• TAREFA SOLICITADA A: Expresse como tabela Markdown, com as colunas "Nº" e "Conteúdo", as linhas dos dados que vão da linha que contém "Task: Click location" até a linha que contém "click(760, 16)", ambas incluídas. Omita as linhas em branco e deixe as imagens fora da resposta.

• FONTE:
::::::::

7 - 10 minutos de leituraModo Leitura
Claudio_Oliveira

Acordamos hoje mais próximos do Brasil real. É importante sermos orientados pelo real.  Agora conhecemos todos, um por um, a classe política que nos representa. Não adianta dizer “não me representa”. Se não te representasse, o impeachment não tinha sido aprovado. O sistema é representacional.

Então, representa sim. Esse congresso te representa. Mas do que isso: representa o nosso país. É preciso acordarmos para o real. Esse congresso nos representa mais do que qualquer outro até hoje. Talvez nenhum congresso tenha representado mais o Brasil do que o atual.

É o pior de todos? Pois esse pior é o Brasil. É preciso aceitá-lo. Entender que este é o Brasil real é também fundamental para darmo-nos conta de nossas ilusões. A primeira de todas: aquela que nasceu em nós desde a primeira eleição do Lula.

A ilusão de que o Brasil tinha mudado ou que estava mudando ou que tinha começado a mudar. Gostaria de deixar bem claro que não acho que a ilusão (A Grande Ilusão) tenha sido o PT. Ao contrário de muitos de meus colegas que se dizem decepcionados com o PT, eu diria o contrário: eu me sinto decepcionado com o Brasil, com a sociedade brasileira. O que foi falso não foi a promessa petista de mudar o Brasil. O que foi falso foi a promessa da sociedade brasileira de que ela mudaria.

::::::::

• OS DADOS:
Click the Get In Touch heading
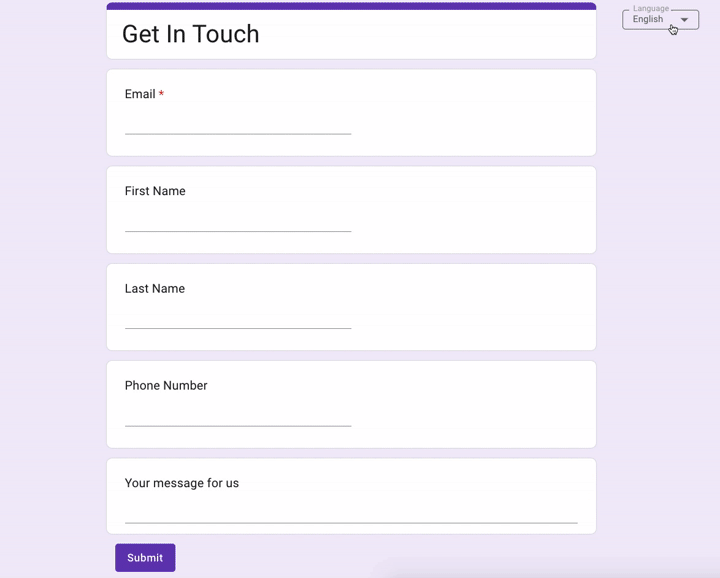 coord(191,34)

::::::::

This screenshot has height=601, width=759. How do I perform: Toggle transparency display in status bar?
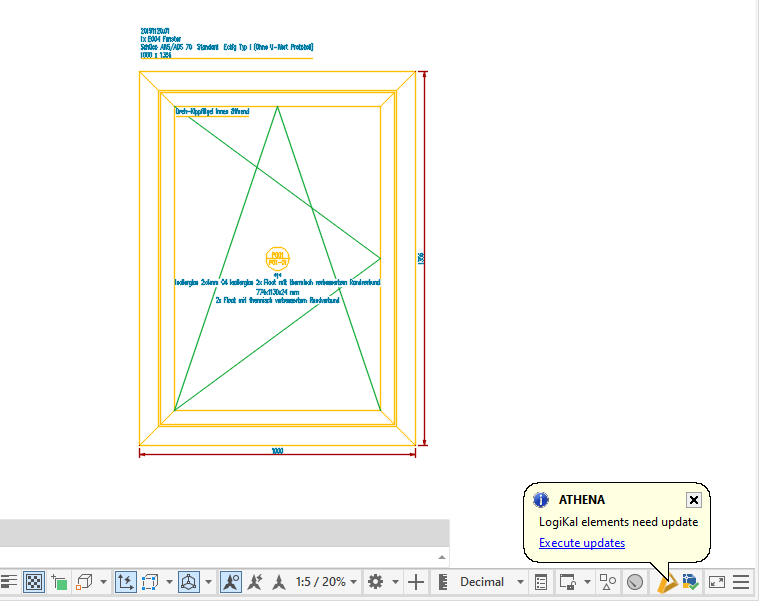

::::::::

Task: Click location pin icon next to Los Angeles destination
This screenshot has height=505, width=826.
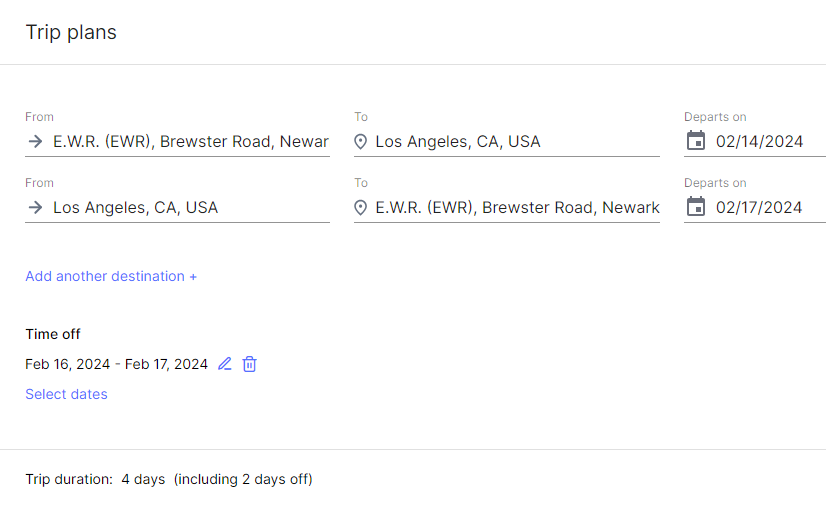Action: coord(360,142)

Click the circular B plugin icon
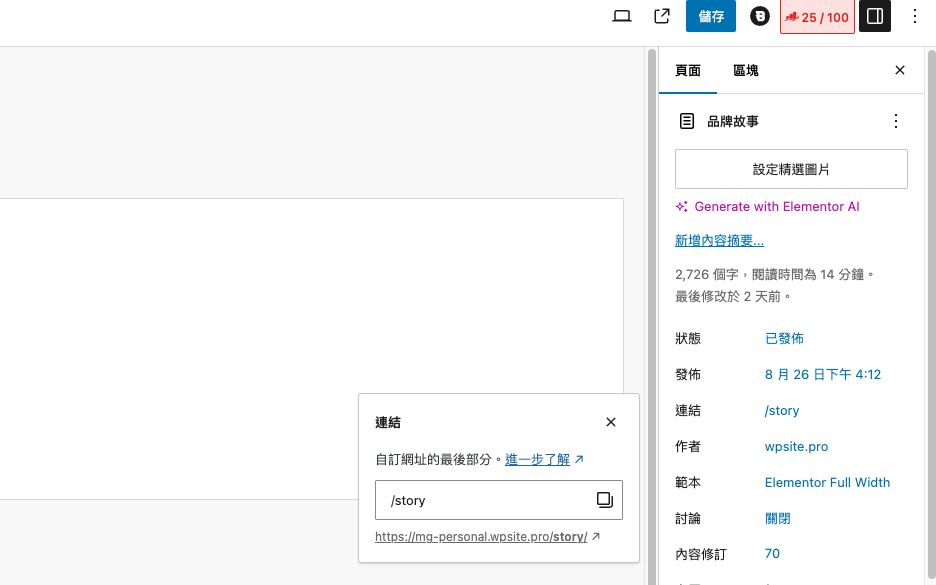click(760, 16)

::::::::

• TAREFA SOLICITADA B: Enumere os nomes próprios de país, de pessoa e de partido político que aparecem nos parágrafos do texto sobre o congresso.

• RESPOSTA COMPLETA A:
| Nº | Conteúdo |
|---|---|
| 1 | Task: Click location pin icon next to Los Angeles destination |
| 2 | This screenshot has height=505, width=826. |
| 3 | Action: coord(360,142) |
| 4 | Click the circular B plugin icon |
| 5 | click(760, 16) |

• RESPOSTA COMPLETA B:
- Brasil
- Lula
- PT